= John Case (Aristotelian writer) =

John Case (or Johannes Casus) (died 1600) was an English writer on Aristotle.

==Life==
Case was born between 1539 and 1546 at Woodstock, Oxfordshire, and was a chorister at New College and Christ Church, Oxford. He was elected to a scholarship at St. John's in 1564. He was B.A. in 1568, M.A. in 1572, and became a fellow of his college. He had a high reputation as a disputant. Being "popishly affected," says Anthony Wood, he "left his fellowship and married" in 1574. His wife was Elizabeth Dobson, the widow of John Dobson, the keeper of Bocardo prison. Case's stepdaughter Anne Dobson married Regius Professor of Medicine (Oxford) Bartholomew Warner.

Case obtained leave from the university to read logic and philosophy to young men, chiefly Roman Catholics, in his own house in Oxford; it became a largely attended philosophical school due to Case's reputation as a logician and dialectician. Among his pupils was Edward Weston. He wrote various handbooks for his students' use, which were published and for a time popular, though they had fallen into disrepute in Wood's day. He is described as "a man of an innocent, meek, religious and studious life," an agreeable conversationalist, an enthusiastic teacher, and a great favourite with his pupils. He was in addition an authority on music and a distinguished physician, becoming M.D. in 1589.

Case made money in the practice of medicine and left various sums to St. John's College, New College, and the poor of Woodstock. In 1589 he became Canon of Sarum. He died on 23 January 1599 – 1600 and was buried in the chapel of St. John's College. His portrait is in the Bodleian Library.

==Works==

Title page of John Case's Sphaera Civitatis (1588)

Most of Case's works were commentaries on various treatises of Aristotle (Organon, Nicomachean Ethics, Politics, Economics, Physics) under curious titles; they enjoyed a large circulation during his time, and were frequently reprinted.

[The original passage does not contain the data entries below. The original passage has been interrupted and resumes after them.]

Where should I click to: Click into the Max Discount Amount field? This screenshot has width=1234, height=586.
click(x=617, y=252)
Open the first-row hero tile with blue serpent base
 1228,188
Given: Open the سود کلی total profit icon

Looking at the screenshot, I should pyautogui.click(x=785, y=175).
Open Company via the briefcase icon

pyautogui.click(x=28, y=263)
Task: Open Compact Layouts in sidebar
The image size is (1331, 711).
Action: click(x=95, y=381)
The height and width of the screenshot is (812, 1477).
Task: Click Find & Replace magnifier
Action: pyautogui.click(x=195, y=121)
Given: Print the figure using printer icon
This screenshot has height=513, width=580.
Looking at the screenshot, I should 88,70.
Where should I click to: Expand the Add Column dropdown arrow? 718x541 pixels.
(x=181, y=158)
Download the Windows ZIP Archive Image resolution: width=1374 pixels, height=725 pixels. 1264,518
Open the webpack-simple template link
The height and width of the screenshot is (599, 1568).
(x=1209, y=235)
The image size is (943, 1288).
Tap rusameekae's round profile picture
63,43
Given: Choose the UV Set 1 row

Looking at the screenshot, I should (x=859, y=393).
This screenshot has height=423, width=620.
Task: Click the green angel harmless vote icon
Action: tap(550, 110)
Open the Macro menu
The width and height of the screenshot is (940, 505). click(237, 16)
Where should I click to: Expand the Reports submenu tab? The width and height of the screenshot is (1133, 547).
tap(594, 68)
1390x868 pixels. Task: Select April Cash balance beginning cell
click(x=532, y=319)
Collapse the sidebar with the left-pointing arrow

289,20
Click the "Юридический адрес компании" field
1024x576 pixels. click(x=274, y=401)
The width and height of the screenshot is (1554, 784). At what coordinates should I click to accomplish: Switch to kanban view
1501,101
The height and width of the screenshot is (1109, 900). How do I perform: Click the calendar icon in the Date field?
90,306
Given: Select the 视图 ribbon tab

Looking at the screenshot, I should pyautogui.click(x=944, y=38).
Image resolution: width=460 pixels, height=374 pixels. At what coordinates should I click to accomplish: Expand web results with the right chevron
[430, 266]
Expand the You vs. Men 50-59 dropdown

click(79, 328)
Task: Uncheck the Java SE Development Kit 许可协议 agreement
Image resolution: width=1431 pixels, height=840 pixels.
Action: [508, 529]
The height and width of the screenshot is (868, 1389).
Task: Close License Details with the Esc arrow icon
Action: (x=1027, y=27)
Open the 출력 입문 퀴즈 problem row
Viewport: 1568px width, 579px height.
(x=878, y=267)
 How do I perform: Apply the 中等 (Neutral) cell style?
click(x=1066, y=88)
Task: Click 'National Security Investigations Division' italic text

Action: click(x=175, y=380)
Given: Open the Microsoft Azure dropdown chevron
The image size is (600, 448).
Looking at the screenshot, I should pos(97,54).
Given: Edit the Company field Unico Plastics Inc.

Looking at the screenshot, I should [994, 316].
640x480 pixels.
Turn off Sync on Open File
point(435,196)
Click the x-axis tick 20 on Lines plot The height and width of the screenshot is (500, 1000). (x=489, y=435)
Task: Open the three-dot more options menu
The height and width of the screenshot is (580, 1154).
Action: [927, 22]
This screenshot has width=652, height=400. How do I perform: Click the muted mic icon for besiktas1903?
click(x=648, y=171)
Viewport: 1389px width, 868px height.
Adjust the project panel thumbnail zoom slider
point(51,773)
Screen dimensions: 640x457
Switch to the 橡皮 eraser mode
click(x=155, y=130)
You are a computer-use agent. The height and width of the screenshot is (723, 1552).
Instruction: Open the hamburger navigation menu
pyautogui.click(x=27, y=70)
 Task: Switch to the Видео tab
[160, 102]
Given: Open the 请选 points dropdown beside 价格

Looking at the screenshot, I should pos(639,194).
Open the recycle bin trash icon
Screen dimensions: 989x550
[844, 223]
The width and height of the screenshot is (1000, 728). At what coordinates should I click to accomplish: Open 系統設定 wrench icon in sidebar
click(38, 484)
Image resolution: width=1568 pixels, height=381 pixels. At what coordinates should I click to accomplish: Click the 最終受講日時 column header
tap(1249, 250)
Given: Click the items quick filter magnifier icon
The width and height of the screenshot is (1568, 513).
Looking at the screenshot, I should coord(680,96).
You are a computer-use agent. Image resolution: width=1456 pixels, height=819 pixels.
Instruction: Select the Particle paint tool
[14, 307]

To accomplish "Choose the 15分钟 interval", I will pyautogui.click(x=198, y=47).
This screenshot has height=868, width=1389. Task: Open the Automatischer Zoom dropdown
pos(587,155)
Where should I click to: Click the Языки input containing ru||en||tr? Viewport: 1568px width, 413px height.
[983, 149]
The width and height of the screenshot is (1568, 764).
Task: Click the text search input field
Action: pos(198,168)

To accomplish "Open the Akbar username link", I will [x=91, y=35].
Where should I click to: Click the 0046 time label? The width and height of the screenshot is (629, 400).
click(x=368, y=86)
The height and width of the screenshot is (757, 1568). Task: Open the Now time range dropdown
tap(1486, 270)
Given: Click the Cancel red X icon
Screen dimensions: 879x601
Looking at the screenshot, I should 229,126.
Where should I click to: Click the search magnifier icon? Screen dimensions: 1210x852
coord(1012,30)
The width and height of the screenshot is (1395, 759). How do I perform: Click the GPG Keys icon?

His works include Summa veterum interpretum in universam dialecticam Aristotelis (1584, on the Organon) and Speculum moralium quaestionum in universam ethicen Aristotelis (1585, a commentary on the Nicomachean Ethics; verses prefixed by Laurence Humphrey), which was the first book printed at the press presented to Oxford by their chancellor, Robert Dudley, 1st Earl of Leicester, and which had been reprinted eight times in Frankfurt by 1625.

Sphaera Civitatis (1588, a commentary on Aristotle's Politics), like other books by Case, was reprinted abroad, and Barnes, the printer, obtained an order from the university in 1590 that every bachelor should take one copy on "determining."

Case's later works were Reflexus Speculi Moralis (1596, a commentary on the Magna Moralia), Thesaurus Oeconomiae (1597, a commentary on the pseudo-Aristotelian Economics), Lapis philosophicus seu commentarius in VIII libros Physicorum Arisotelis in quo arcana physiologiae examinantur (1599, a commentary on Aristotle's Physics; despite the title it bears no relation to alchemy) and Ancilla Philosophiae (1599, an epitome of the Physics).

He also wrote an Apologia Musices, tam vocalis quam instrumentalis et mixtae (1588), of which there is a copy in the Lambeth Library. The Praise of Musicke; wherein...is described the sober and lawful use of the same in the Congregation and Church of God (1586) is also attributed to him. This is dedicated to Sir Walter Raleigh by the printer Barnes, who calls it "an orphan of one of Lady Musicke's children." A contemporary, Thomas Watson, wrote some verses, now in the Rawlinson manuscripts, to Case on the publication called "A Gratification unto Mr. John Case for his learned book lately made on the Praizes of Musick."

There are three letters from Case in British Library Harley MS 6995. He prefixed a letter to Nicholas Breton's Pilgrimage to Paradise.